───── Supplied text ─────

Re: Moving from ipset to nftables: Sets not ready for prime time yet?

trentbuck@xxxxxxxxx (Trent W. Buck) · Thu, 09 Jul 2020 14:40:33 +1000

Pablo Neira Ayuso <pablo@xxxxxxxxxxxxx> writes:

>> "iptables-translate" comments out much more than just upset related
>> stuff, in my case xt_recent and connlimit rules are also just comments
>
> If you could post what kind of rule examples are commented out, it
> would help us keep this in the radar.
>
> It is not too hard to add new translations, there is a _xlate()
> function under iptables/extensions/libxt_*.c that provides the
> translation. The important thing is to validate that the translation
> is semantically equivalent, or if not possible, provide a close
> translation.

Here's the one that bit me when I started with nft:

    ## An automated SSH brute-force blacklist.  Requires xtables.  Unlike
    ## fail2ban or DenyHosts, there are NO userspace requirements -- not
    ## even sshd is needed!  echo +1.2.3.4 >/proc/net/xt_recent/whitelist
    ## to whitelist 1.2.3.4 for an hour.  Protects both this host AND all
    ## hosts "behind" this one.

─────

In the nftables thread above, the comment lines beginning with "##" describe an SSH blacklist. List every program those lines name as something the blacklist is unlike or doesn't need.

───── Given entries ─────

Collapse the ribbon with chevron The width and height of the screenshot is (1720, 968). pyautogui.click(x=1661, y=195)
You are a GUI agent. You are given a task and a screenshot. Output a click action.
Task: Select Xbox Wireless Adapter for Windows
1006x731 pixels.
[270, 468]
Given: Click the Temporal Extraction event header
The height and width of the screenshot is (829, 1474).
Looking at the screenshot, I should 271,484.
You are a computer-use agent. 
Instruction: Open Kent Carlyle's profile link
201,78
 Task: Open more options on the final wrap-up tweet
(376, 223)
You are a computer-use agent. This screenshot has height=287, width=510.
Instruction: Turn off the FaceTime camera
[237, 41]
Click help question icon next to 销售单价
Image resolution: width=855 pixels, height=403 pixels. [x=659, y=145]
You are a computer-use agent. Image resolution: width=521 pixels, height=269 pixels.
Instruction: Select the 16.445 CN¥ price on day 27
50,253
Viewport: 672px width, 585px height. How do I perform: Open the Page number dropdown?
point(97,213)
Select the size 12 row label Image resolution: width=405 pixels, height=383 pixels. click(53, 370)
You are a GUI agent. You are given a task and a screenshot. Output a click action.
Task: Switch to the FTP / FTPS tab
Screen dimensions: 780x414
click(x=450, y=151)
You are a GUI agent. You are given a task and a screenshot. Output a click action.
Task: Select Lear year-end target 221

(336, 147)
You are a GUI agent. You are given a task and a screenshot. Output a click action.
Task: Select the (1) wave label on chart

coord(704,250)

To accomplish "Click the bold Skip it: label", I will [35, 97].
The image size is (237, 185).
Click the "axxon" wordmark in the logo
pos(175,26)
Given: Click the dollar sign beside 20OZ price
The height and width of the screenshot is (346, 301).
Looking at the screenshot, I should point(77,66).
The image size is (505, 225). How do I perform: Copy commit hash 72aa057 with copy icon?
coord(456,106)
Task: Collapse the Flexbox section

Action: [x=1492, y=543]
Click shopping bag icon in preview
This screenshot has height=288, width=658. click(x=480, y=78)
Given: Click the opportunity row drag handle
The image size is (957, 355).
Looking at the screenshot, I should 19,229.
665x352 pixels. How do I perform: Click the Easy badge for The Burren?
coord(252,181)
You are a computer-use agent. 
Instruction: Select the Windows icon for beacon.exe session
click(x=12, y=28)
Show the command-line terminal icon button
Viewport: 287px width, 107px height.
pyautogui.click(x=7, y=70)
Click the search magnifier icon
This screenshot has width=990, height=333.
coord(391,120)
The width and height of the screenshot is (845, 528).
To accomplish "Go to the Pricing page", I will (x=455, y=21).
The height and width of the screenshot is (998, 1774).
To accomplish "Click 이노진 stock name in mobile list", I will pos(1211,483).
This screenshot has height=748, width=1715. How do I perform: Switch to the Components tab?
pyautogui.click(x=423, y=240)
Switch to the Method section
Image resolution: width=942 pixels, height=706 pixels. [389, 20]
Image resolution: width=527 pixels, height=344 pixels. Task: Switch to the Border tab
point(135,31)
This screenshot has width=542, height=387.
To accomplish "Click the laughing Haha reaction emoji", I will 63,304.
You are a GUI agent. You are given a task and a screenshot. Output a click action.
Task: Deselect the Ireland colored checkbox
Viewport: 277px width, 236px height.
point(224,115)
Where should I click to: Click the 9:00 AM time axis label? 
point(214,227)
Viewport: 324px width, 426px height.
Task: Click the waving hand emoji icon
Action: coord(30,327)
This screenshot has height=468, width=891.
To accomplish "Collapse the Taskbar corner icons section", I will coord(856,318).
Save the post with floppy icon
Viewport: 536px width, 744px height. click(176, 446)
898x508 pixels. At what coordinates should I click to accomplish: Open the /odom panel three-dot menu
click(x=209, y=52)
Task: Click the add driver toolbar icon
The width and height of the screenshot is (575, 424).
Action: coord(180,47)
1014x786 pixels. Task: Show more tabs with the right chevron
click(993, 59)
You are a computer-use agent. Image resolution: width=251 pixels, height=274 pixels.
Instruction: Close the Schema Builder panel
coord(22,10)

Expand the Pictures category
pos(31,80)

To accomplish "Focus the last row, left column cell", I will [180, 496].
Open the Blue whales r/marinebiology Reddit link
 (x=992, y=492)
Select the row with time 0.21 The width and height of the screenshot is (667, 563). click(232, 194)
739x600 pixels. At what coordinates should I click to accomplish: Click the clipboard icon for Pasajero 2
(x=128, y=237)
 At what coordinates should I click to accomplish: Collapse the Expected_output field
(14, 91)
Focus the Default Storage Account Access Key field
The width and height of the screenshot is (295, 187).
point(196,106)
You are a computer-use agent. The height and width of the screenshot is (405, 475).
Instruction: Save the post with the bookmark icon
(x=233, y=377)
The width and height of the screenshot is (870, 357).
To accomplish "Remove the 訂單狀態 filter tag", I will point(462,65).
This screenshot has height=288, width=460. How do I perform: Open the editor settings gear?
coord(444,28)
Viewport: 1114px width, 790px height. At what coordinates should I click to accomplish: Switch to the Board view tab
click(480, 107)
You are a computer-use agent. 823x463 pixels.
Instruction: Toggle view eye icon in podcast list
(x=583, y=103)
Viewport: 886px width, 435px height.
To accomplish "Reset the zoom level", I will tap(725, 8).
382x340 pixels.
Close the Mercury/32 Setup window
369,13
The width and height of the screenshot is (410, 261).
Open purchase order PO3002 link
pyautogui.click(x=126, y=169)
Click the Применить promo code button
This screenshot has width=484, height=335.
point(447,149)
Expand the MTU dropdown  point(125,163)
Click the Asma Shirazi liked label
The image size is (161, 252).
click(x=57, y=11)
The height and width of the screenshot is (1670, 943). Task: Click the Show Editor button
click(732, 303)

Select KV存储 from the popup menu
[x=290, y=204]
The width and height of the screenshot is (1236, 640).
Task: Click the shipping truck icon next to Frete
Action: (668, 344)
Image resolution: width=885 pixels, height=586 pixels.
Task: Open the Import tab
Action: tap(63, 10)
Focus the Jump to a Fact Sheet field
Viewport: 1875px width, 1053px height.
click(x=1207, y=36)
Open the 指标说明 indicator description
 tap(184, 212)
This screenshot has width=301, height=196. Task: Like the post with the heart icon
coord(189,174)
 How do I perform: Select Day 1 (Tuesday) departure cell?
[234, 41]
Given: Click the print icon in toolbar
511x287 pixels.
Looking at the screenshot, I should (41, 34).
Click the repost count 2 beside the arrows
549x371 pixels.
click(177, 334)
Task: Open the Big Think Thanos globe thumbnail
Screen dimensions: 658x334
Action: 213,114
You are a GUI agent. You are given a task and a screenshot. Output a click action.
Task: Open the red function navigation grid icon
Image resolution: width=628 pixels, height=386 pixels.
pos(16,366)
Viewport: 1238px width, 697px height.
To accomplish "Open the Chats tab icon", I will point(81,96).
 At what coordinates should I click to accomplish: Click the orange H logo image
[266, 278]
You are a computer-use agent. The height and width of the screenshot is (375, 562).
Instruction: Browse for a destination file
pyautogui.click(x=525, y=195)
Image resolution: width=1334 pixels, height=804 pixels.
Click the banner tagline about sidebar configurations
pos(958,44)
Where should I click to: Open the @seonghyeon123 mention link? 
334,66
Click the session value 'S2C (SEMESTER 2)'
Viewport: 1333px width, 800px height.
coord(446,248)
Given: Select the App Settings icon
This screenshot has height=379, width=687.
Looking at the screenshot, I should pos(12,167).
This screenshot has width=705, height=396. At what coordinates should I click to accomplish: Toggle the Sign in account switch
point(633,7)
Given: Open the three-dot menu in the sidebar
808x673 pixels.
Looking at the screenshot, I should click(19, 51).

─────

* [Exercise output] fail2ban, DenyHosts, sshd